Task item: Respond with nothing but the number of lines in this data that include the word "agent".

Material provided:
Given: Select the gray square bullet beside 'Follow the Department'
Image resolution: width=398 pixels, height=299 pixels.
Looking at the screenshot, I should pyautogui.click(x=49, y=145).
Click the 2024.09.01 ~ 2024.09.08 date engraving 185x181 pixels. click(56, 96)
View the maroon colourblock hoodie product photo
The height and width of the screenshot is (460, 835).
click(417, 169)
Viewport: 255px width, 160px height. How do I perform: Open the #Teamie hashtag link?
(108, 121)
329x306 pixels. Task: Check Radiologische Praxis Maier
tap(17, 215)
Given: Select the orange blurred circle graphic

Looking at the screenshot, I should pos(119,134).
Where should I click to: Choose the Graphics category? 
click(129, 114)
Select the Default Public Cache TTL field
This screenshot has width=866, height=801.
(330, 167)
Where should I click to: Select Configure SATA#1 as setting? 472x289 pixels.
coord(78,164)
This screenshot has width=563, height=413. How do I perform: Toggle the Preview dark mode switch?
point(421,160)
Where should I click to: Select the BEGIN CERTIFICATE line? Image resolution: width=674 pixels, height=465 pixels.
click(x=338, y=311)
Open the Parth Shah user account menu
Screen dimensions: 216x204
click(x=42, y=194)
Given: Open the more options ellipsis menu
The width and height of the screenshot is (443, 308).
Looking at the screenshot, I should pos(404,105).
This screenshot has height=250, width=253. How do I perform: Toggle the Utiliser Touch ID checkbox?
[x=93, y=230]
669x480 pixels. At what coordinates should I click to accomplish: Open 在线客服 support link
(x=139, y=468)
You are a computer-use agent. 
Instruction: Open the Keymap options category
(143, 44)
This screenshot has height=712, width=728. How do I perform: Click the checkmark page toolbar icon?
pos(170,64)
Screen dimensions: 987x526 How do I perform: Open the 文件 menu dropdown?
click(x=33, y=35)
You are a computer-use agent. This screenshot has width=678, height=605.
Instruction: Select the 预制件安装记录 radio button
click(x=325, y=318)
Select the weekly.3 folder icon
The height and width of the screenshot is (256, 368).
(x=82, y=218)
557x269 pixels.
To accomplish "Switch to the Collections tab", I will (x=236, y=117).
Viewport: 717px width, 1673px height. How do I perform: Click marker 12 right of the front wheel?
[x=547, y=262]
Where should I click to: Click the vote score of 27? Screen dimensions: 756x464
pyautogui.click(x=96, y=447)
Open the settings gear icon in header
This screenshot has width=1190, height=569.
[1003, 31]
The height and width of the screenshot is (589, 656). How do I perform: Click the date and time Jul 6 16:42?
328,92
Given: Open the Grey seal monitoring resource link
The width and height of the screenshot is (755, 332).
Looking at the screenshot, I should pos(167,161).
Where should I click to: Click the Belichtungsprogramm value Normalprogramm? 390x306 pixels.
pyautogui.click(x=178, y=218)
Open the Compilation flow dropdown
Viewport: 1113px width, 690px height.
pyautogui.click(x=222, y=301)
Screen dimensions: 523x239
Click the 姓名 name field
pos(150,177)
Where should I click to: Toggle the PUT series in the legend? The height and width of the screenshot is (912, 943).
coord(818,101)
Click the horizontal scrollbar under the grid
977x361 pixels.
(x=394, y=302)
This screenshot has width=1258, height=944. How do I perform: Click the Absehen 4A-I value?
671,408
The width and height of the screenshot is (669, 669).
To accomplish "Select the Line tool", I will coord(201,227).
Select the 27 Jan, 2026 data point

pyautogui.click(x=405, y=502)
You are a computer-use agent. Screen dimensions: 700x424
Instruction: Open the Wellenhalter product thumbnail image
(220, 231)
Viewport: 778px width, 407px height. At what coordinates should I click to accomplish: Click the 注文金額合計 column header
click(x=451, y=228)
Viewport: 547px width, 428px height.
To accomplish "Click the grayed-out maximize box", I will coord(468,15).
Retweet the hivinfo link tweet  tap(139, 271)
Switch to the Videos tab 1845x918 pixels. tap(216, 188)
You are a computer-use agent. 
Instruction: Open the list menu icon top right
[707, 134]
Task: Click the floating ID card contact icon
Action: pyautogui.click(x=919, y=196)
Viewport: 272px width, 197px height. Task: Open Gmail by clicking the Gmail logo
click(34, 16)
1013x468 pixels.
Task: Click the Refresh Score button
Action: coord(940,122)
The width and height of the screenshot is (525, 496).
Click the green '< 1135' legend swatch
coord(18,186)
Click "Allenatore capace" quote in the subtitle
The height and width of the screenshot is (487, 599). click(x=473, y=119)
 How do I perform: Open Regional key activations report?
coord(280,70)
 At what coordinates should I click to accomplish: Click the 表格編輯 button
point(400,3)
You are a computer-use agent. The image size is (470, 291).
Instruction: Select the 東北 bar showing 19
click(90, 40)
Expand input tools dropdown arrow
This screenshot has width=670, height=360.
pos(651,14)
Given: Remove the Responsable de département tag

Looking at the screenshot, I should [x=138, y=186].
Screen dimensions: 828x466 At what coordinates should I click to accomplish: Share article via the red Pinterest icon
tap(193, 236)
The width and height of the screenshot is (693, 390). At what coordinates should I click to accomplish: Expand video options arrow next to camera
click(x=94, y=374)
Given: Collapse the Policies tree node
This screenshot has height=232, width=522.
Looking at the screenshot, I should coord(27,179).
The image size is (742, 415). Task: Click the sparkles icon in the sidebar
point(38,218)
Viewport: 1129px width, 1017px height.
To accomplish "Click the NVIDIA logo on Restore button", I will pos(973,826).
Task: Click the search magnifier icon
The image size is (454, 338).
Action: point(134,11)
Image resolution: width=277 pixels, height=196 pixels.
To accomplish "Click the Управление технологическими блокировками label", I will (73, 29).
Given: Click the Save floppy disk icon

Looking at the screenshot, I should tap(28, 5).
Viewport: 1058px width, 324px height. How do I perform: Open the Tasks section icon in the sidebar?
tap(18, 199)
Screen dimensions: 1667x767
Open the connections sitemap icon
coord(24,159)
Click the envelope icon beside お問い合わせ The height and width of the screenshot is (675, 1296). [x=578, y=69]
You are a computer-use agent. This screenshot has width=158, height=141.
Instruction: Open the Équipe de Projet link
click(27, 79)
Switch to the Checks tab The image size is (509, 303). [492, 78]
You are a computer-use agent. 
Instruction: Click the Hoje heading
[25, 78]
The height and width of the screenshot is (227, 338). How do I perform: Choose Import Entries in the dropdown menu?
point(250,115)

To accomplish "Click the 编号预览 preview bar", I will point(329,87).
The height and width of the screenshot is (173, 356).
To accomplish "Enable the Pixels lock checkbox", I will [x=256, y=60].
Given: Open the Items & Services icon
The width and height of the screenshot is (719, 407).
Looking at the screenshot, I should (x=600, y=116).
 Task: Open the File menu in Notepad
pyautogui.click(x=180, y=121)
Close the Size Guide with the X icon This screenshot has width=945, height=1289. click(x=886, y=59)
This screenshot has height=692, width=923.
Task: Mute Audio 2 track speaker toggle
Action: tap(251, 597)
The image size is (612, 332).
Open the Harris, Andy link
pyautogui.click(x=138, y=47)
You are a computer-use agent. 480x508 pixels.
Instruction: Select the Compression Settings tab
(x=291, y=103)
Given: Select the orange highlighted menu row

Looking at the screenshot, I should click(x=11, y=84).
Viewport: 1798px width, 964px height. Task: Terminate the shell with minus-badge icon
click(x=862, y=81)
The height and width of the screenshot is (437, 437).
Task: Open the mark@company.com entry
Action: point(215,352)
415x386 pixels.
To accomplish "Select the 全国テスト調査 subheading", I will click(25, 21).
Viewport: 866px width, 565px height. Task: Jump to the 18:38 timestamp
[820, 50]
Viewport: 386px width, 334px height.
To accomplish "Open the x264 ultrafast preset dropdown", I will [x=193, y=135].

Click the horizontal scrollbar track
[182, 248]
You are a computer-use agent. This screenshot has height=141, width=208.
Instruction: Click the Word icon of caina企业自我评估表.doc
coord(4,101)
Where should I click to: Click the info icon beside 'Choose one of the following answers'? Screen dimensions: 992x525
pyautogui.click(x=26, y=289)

Result: 9